Dans cette culture, les femmes ont pour qualité d'être dignes et vertueuses, et les hommes ont pour devoir de veiller sur elles afin qu'elles conservent ces qualités. Lorsque l'on juge qu'une femme n'est plus tenue par ces idéaux, il devient inévitable de la tuer. Un homme qui refuse de le faire ne pourra plus vivre normalement, il sera humilié et méprisé par le village tout entier, par ses voisins, ses amis, sa famille. Les crimes d'honneur ne sont pas à classer dans les violences domestiques, ce sont des violences d'ordre social qui dépassent les familles.

Très concrètement, si la famille ne lave pas son «honneur» en tuant la jeune fille qui a dérogé à l'ordre archaïque, c'est toute sa vie sociale et économique qui est anéantie. Impossible, par exemple, pour les autres filles de la maison de trouver un mari, elles resteront à la charge de leurs parents. Mieux vaut donc avoir un fils en prison que de condamner la famille entière à vivre pestiférée, isolée, appauvrie, rejetée...

Dans les familles turco-kurdes immigrées, en France ou ailleurs en Europe, des crimes d'honneur ont toujours lieu, certes plus rarement. «Car c'est pareil en France!

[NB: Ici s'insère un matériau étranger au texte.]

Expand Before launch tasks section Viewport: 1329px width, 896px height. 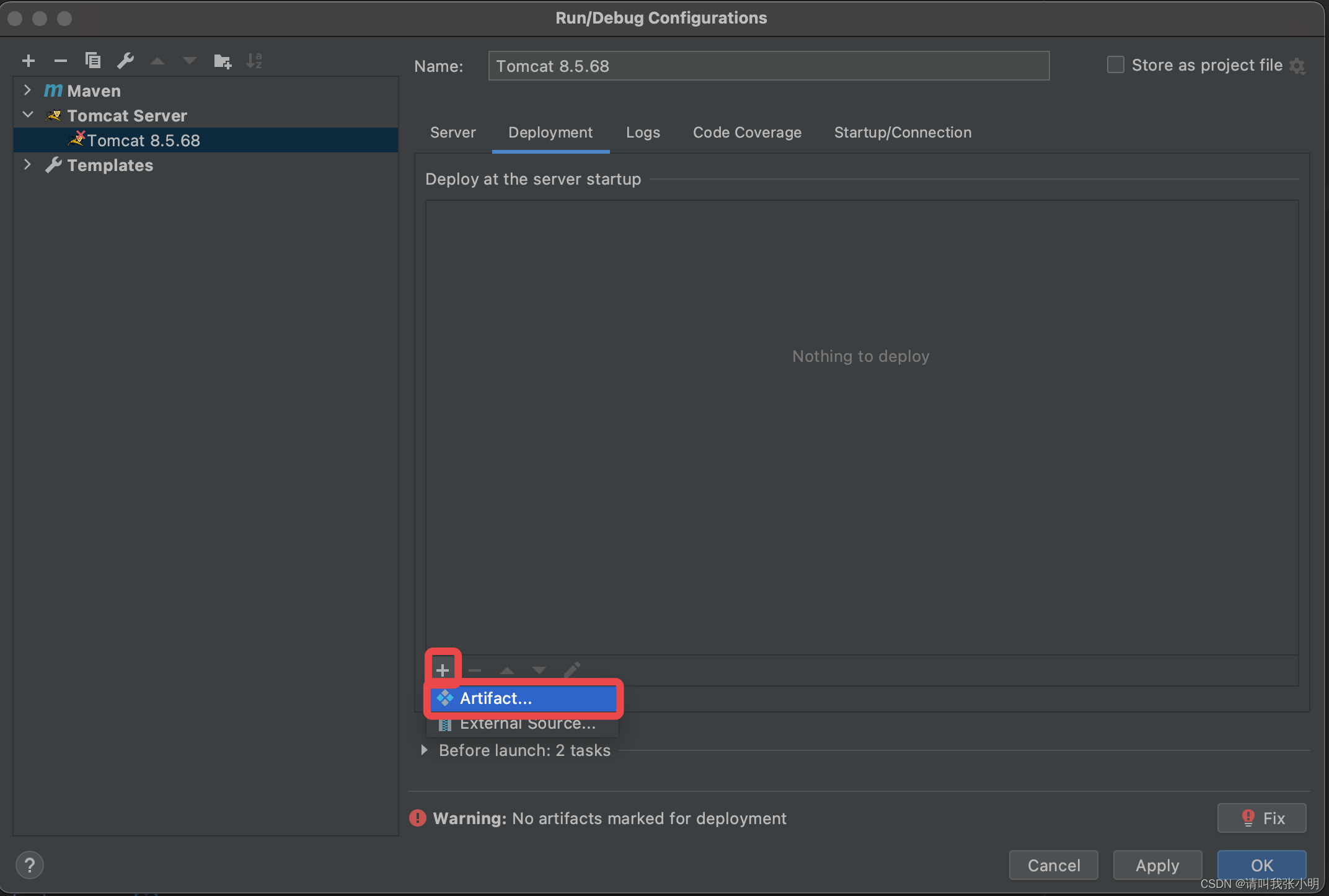point(425,750)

Les archaïsmes se perpétuent d'autant plus qu'il y a transplantation dans un autre pays. L'immigration en pays étranger est un facteur aggravant, explique Gaye Petek, directrice d'Elele. Les pères sont déglingués, encore plus transis de peur que leur fille échappe à la tradition, épouse un non-Kurde ou un non-musulman.»

Lié à l'islam ou pas?

Il arrive pourtant qu'un frère refuse de tuer sa sœur et se cache, terrorisé à l'idée que la famille ne le retrouve et ne le tue à son tour. En fuyant, il a ajouté du déshonneur au déshonneur du clan et doit également périr. Ce qui compte, c'est la fidélité à la décision commune. L'individu n'a pas sa place.

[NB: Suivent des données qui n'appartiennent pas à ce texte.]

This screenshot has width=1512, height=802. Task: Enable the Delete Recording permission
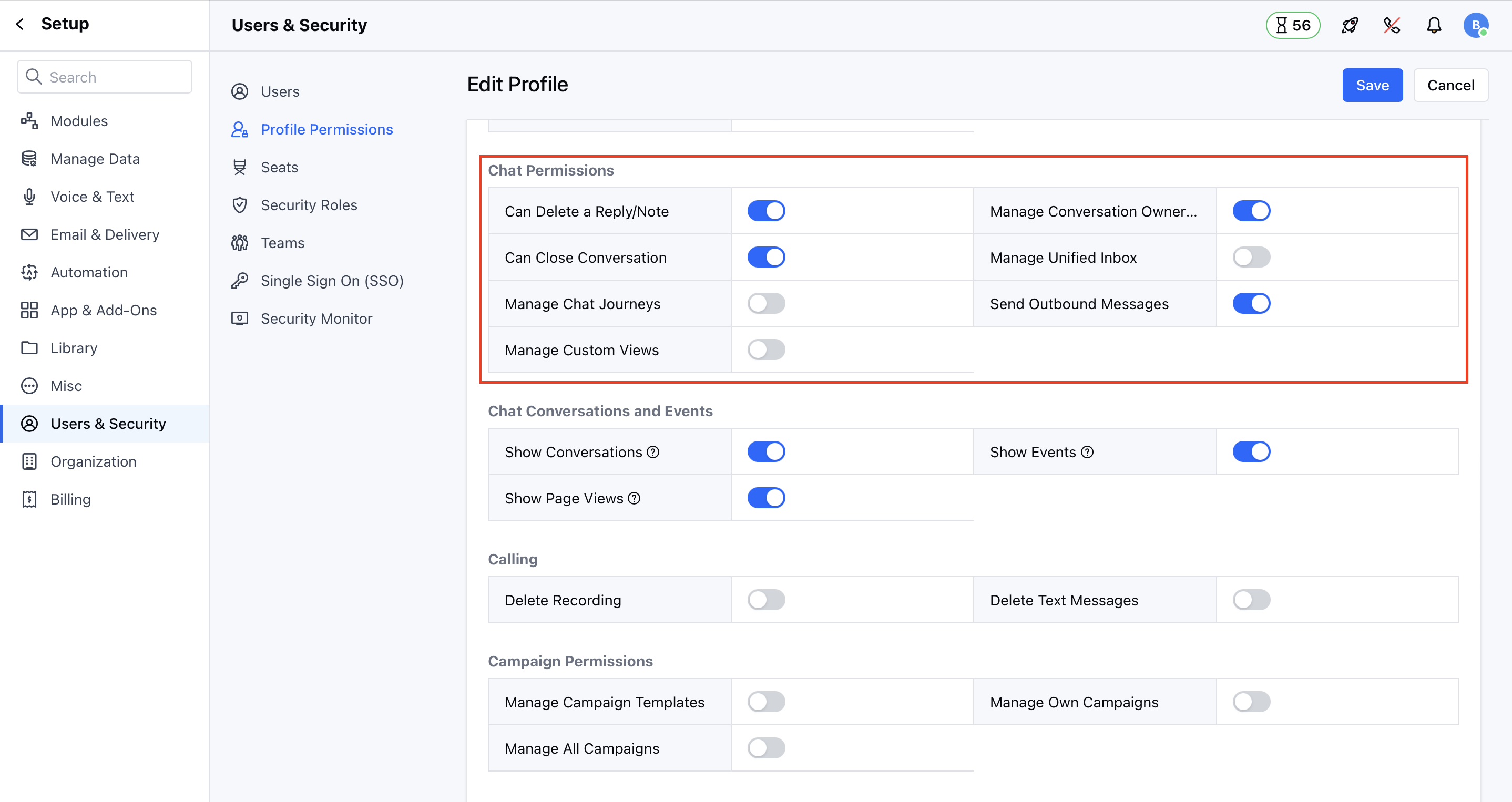766,599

«Dans ces régions-là, leur honneur est la seule chose que possèdent ces gens qui n'ont rien, c'est leur seule richesse», explique la réalisatrice turque Melek Taylan, auteur de Dialogues in the dark, le film le plus complet sur le sujet. Quant à savoir si ces crimes ont partie liée avec l'islam, le débat est ouvert. «Cette pratique existait en Mésopotamie, avant l'apparition de l'islam. Aujourd'hui quand la famille demande l'avis du cheikh, ce dernier tranche alors en fonction de sa propre sensibilité, pas du Coran!», poursuit Melek Taylan. Tandis qu'Ayse Onal accuse: «Lorsqu'on invoque l'islam pour justifier des crimes d'honneur, les autorités religieuses ne disent rien. Ce qui est compris par beaucoup comme l'approbation de ces meurtres de femmes "immorales". J'en conclus que la religion contribue à ces meurtres.» Le gouvernement turc actuel, musulman et ultralibéral, a déjà fait un pas en avant, en renforçant la loi en 2005. Il a également mis sur pied une commission de réflexion sur ce sujet. Mais il condamne rarement ces crimes en public. Car il sait qu'il va à l'encontre de la partie de son électorat la plus traditionnelle et conservatrice.

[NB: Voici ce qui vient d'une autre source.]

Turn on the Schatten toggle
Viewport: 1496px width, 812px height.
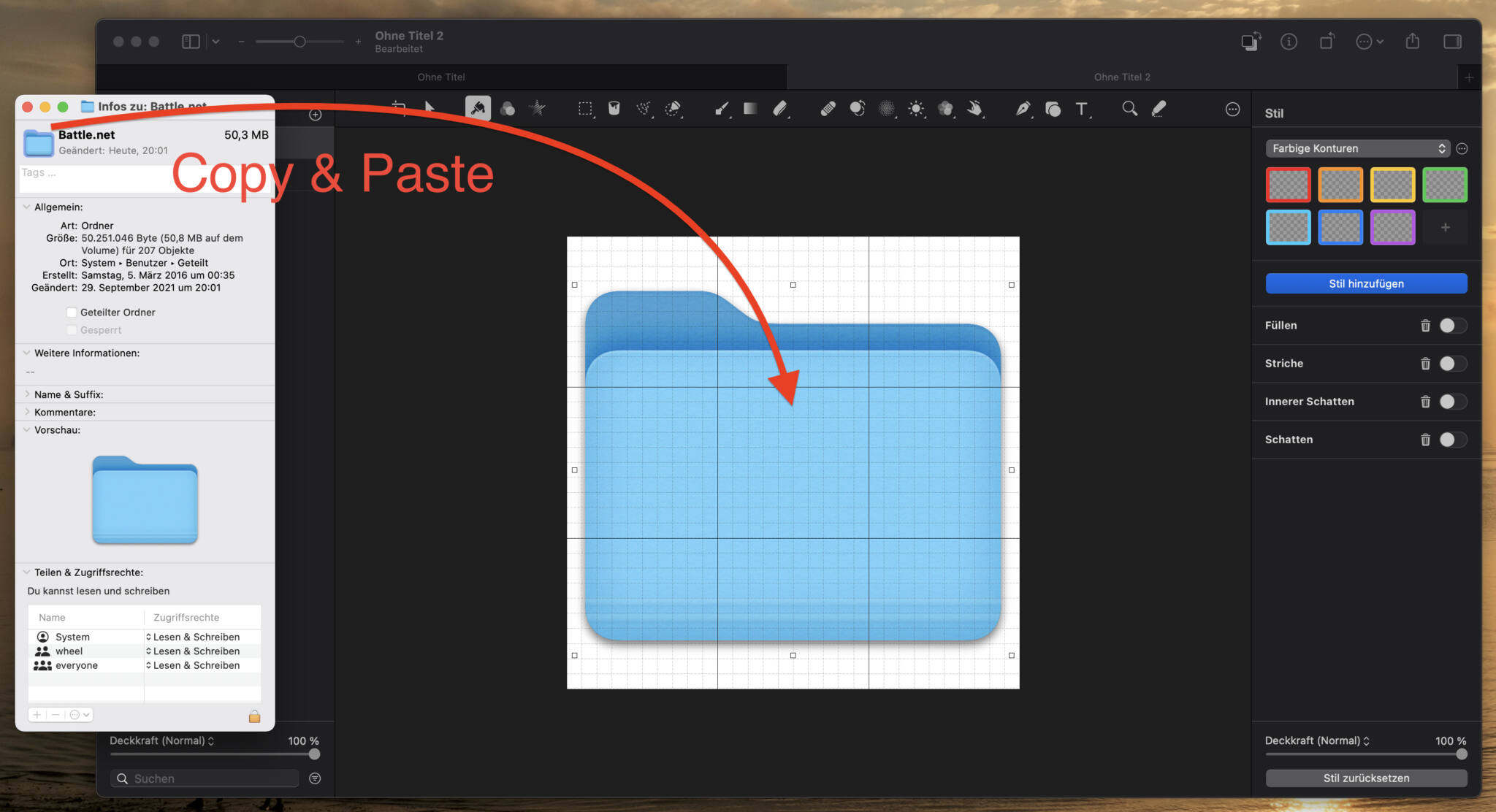(1453, 439)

Entre 200 et 300 crimes d'honneur seraient encore commis chaque année en Turquie; c'est aussi le cas dans d'autres pays voisins, sans que le grand public le sache toujours car les journalistes ne peuvent en parler aussi librement qu'en Turquie. A ce chiffre, il convient d'ajouter depuis peu plusieurs centaines de «suicides» de jeunes filles. Maintenant que les frères mineurs doivent aussi passer devant le juge, qu'ils peuvent être reconnus coupables et envoyés en prison, la famille s'arrange pour liquider la jeune fille autrement. Enfermée dans une pièce de la maison, la «fautive» n'a d'autre choix que de boire la décoction que son père lui donne, de la mort au rat en général. L'empoisonnement radical est présenté comme un suicide, l'auteur du crime épargné et l'«honneur» de la famille de nouveau blanchi.